FAST Starts GeneTx Biotherapeutics to Speed Development of Antisense Therapy for Angelman
FAST has started a for-profit company to try to accelerate the development of a potential cutting-edge treatment for Angelman syndrome.
GTX-101 is an antisense therapy that works to silence gene expression by binding to the RNA the gene produces. Gene expression is the process by which information from a gene is used to create a functional product like a protein.
FAST owns 90 percent of the new company, GeneTx Biotherapeutics, and Texas A&M University owns 10 percent. That ratio is likely to change once outside investors are brought in, said Paula Evans, the chairwoman of FAST and CEO of the new venture.
“I believe we are the first nonprofit patient organization to take this approach,” Evans told Angelman Syndrome News in a phone interview from Downers Grove, Illinois.
“For years, FAST has been funding research, particularly on the mechanism of the antisense transcript, which silences the paternal UBE3A gene,” she said. Scientists have linked the silencing of that gene to the development of Angelman syndrome.
“Through that research, we were able to identify an antisense oligonucleotide that works on that antisense transcript and activates the paternal gene,” Evans said. “Based on the outcomes of those studies, we knew we had a potential treatment, so FAST decided to launch a for-profit company to further develop this potential treatment.”
FAST has invested $10.6 million in Angelman syndrome research since 2011, with an expected $6.7 million in grants projected for 2018-19. That brings its cumulative research funding to $17.3 million, making FAST the largest non-governmental funder of Angelman research in the world. (FAST, as the group is known, stands for the Foundation for Angelman Syndrome Therapeutics.)
Evans said FAST decided to create a startup to continue developing GTX-101 because “we didn’t have donor funds to conduct the necessary stages of development. By forming a company, you can then have investor-infused funds.”
Dr. Allyson Berent, FAST’s chief scientific officer, will be GeneTx’s chief operating officer. A New York veterinarian, she, like Evans, has a young daughter with Angelman. Neither will be paid for their GeneTx work. All of FAST’s 14 board members are unpaid volunteers as well.
Since 2010, FAST has focused on leading-edge technologies to treat the underlying cause and debilitating symptoms of Angelman.
“Our aggressive research agenda and collaboration with Texas A&M AgriLife Research has identified and characterized a promising therapeutic to address this devastating disorder,” Berent said in a press release. “Angelman syndrome has such a significant unmet need, for which there are no approved therapeutics, and the landscape for bringing meaningful treatments to the community is significantly expanding.”
Two outside researchers have become scientific advisers to GeneTx.
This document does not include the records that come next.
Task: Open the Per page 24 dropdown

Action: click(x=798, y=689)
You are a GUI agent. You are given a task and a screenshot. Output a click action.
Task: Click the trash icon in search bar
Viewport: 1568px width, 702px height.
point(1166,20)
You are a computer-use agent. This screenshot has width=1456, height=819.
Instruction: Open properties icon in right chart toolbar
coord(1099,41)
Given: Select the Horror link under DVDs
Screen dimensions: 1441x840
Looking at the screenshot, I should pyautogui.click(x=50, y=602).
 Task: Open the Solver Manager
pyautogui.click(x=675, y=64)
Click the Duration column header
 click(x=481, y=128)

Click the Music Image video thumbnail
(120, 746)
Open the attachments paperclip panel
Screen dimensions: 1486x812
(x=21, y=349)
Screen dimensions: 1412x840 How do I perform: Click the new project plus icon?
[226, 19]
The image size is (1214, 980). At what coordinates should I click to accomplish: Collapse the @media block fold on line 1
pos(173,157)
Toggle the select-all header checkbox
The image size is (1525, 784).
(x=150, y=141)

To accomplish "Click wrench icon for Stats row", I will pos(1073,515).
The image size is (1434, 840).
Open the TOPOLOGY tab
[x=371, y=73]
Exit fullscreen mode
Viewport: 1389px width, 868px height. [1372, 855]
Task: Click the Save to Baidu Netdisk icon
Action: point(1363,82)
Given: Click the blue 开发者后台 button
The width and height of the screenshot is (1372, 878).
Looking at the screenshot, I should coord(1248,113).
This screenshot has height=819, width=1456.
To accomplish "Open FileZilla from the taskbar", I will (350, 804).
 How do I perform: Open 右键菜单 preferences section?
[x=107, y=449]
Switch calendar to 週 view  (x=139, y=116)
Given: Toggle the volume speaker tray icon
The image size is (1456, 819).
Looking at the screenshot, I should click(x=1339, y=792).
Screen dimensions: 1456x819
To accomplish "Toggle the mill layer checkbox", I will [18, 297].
Dr. Arthur L. Beaudet is a pioneer in Angelman research. In 1997, he and the Wagstaff lab independently identified UBE3A as the gene that causes Angelman.
“Compared to 30 other pediatric neurological disorders, I would make the case that Angelman syndrome holds one of the single most optimistic possibilities for a cure,” said Beaudet, a professor at Houston’s Baylor College of Medicine. “Antisense oligonucleotide technology offers tremendous promise to treat the symptoms of Angelman syndrome.”
Also advising GeneTx is Dr. James M. Wilson, who heads the Orphan Disease Center at the University of Pennsylvania’s Perelman School of Medicine.
“Rare disease patient organizations are becoming increasingly integral to the development of novel therapeutics and gene therapies,” said Wilson, whose center is receiving FAST funding to develop a gene therapy for Angelman. “The launch of GeneTx demonstrates a keen vision by FAST that I believe can be emulated by other rare disease nonprofits in advancing their research agendas.”
The cause of Angelman is an unfunctional UBE3A gene inherited from the mother. Symptoms include developmental delays, impaired movement function, loss of speech, and epilepsy.
The disease occurs in about one in 15,000 births.
“Right now, the technology for rare disorders of the central nervous system are coming of age, and Angelman is the perfect disorder for this,” said Evans. “The reason is that UBE3A is an imprinted gene, so we have multiple approaches to treat this at its root cause.”
Evans said that, depending on the outcomes of investigational new drug studies and “interactions with regulatory agencies,” GTX-101 could be in clinical trials by late 2019.
“We’re developing this antisense oligonucleotide for Phase 1 readiness,” she said. “You have to go through IND [investigational new drug] studies and perform extensive toxicity studies. There’s a process between identifying a potential treatment in the lab and getting it ready for human application.”